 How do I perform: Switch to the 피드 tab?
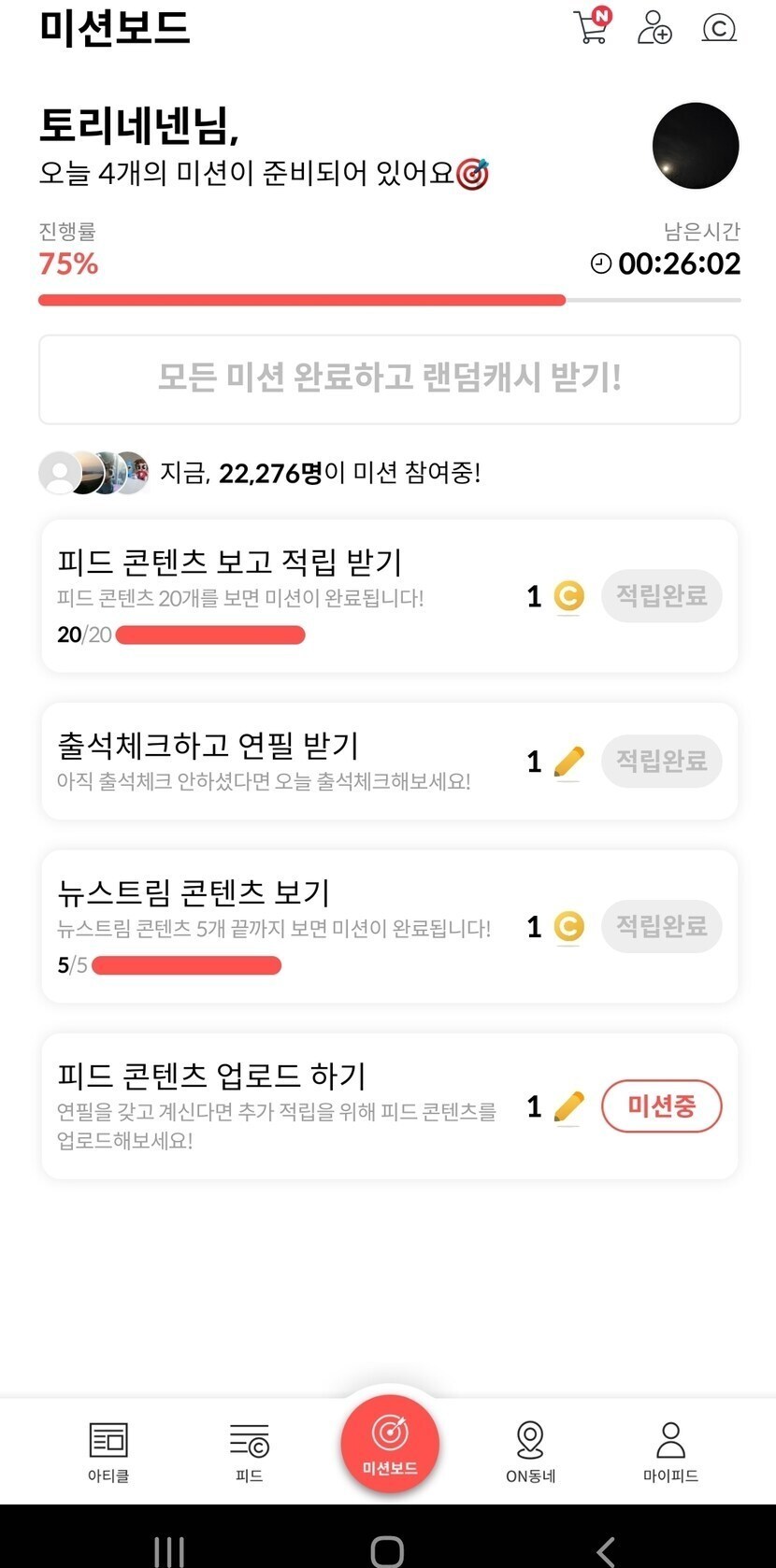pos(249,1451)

--

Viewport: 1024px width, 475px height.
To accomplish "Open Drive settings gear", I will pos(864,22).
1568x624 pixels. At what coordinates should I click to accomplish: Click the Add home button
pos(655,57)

* * *

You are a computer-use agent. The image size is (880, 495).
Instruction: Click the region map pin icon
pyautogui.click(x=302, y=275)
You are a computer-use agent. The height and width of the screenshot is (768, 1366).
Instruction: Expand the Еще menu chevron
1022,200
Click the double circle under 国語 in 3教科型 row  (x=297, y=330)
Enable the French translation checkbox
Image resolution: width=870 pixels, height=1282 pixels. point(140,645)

EXERCISE AIM: Return the lines of the records that include the string "agent".

SOLUTION BELOW:
You are a computer-use agent. The image size is (880, 495).
You are a computer-use agent. The height and width of the screenshot is (768, 1366).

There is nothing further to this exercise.